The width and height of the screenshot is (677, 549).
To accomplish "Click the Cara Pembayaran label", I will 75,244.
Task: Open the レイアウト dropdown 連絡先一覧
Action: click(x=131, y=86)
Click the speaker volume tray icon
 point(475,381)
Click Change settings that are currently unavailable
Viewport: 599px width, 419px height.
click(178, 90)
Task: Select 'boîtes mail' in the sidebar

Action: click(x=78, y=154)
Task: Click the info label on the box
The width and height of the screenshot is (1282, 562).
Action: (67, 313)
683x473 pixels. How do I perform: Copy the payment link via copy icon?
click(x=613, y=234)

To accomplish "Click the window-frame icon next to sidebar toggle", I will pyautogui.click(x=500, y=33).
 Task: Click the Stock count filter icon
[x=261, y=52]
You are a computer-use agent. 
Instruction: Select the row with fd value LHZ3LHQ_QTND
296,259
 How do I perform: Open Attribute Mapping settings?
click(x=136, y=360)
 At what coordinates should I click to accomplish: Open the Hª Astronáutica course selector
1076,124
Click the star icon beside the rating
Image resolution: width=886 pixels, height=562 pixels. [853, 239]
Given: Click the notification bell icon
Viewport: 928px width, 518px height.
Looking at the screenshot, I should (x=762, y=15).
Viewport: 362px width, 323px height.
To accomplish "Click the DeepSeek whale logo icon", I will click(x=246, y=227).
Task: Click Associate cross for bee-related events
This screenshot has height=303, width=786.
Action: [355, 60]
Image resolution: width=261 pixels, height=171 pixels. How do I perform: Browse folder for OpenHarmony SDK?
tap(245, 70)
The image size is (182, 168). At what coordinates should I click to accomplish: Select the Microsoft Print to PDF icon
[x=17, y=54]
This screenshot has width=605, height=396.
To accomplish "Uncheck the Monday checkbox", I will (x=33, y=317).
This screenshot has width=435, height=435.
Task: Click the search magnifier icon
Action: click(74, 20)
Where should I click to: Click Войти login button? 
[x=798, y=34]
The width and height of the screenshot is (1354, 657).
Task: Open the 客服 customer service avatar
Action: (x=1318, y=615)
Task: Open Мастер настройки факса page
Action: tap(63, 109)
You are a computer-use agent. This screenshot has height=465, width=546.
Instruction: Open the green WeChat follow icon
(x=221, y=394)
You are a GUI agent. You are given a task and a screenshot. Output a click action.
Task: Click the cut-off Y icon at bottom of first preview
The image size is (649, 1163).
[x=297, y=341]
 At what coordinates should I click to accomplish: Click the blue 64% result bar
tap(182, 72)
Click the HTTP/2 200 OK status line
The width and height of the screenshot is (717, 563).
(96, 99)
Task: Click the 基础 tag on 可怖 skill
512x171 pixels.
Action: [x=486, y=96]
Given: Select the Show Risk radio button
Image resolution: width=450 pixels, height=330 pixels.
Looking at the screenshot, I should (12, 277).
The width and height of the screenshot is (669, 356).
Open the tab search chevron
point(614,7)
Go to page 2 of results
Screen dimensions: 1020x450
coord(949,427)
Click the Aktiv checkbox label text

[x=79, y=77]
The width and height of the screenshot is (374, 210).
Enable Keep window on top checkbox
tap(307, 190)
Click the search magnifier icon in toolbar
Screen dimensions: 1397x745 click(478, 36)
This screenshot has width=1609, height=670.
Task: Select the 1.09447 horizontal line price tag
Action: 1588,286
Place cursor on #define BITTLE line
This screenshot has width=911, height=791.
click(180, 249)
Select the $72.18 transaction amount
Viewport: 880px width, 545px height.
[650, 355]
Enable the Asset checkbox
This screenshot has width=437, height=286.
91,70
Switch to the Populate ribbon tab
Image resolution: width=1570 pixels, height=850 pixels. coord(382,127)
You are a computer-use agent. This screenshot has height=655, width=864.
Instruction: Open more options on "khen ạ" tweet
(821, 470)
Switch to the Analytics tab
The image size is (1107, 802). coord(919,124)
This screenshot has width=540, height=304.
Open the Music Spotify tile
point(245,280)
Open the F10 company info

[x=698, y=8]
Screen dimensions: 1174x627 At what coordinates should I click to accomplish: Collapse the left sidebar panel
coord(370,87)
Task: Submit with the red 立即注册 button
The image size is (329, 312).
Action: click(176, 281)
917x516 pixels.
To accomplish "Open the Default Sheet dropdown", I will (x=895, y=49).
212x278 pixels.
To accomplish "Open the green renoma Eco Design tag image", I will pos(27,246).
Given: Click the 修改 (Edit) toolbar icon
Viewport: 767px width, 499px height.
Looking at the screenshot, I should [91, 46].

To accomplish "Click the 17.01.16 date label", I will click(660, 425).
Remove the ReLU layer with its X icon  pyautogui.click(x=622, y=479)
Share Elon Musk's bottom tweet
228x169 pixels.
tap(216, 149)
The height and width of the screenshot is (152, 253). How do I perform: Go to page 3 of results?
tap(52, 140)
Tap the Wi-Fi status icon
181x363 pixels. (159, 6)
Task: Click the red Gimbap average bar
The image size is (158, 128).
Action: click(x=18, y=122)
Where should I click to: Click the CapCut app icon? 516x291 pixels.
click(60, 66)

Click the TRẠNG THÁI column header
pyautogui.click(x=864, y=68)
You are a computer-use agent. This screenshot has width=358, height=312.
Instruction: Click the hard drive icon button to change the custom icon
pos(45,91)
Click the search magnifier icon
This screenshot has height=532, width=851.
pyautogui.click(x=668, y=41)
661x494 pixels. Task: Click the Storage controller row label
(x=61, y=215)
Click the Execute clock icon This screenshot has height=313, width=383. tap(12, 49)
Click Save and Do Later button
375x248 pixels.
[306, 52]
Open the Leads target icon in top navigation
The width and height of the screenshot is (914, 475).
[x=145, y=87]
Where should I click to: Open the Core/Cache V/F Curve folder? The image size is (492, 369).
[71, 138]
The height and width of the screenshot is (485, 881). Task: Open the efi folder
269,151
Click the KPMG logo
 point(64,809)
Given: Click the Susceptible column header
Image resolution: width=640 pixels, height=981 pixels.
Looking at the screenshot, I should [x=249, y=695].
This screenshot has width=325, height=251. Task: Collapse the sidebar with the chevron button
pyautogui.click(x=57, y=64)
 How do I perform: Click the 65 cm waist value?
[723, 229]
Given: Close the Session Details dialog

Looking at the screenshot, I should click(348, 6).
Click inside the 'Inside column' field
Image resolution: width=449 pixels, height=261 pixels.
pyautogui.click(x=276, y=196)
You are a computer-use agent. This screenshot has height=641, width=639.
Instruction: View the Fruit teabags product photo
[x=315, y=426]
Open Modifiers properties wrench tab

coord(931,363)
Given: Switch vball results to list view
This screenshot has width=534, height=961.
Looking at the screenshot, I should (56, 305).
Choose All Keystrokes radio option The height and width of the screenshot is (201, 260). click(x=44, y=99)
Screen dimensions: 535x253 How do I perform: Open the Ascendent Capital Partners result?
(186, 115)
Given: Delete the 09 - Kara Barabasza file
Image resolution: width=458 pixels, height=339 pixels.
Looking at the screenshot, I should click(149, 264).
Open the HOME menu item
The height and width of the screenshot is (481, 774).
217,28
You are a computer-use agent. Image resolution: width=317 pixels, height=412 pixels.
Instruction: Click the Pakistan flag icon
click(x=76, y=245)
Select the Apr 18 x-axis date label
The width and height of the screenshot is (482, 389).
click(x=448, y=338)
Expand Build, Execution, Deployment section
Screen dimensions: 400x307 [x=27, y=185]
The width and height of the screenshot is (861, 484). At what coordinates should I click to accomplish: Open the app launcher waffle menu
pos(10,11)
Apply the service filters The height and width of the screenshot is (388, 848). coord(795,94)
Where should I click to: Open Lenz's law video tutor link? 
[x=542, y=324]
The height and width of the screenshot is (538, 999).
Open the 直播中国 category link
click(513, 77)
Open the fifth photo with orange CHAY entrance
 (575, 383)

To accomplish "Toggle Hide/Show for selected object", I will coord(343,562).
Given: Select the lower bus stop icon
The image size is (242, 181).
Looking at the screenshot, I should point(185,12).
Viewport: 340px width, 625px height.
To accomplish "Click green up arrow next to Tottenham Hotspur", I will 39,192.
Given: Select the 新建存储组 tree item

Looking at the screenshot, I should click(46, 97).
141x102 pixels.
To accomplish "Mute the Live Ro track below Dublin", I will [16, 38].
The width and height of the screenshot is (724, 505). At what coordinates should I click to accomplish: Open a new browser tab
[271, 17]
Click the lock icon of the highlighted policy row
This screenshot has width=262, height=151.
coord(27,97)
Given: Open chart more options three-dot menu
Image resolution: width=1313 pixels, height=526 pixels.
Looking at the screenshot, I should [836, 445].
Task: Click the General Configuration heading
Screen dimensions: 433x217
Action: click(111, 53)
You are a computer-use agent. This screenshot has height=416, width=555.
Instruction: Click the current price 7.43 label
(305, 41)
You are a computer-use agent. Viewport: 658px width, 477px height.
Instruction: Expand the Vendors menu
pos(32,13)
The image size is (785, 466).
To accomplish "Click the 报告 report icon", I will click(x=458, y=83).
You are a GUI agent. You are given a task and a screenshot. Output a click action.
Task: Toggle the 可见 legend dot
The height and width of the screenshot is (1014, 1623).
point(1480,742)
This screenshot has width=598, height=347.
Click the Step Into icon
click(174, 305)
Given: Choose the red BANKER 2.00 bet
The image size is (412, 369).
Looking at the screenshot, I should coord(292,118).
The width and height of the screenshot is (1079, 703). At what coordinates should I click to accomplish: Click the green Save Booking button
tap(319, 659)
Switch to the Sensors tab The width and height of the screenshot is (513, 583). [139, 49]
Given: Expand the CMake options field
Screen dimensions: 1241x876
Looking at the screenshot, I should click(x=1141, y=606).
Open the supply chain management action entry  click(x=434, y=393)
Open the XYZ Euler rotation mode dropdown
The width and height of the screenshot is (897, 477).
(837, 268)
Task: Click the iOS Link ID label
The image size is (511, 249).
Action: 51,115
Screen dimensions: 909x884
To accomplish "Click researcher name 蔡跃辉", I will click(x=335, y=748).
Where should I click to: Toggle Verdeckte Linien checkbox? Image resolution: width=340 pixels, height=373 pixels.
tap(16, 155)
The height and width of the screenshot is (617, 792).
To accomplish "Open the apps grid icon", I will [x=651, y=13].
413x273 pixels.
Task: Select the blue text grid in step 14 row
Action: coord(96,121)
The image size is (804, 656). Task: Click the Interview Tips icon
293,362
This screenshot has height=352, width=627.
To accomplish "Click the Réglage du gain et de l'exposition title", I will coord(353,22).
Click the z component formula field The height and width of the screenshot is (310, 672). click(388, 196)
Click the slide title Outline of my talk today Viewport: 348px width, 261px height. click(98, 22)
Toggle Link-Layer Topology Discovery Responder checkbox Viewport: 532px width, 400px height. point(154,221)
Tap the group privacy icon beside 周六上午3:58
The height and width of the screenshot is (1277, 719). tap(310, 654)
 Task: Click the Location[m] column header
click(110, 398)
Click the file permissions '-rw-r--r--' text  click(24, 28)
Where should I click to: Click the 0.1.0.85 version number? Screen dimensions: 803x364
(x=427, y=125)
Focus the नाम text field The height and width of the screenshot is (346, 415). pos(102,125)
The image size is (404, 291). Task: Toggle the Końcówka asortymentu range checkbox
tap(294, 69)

============================================================

• _What you have to do_
The answer is the number of lines in the preceding material that hold "radio"; write that number and nothing else.

• _Output for this task_
2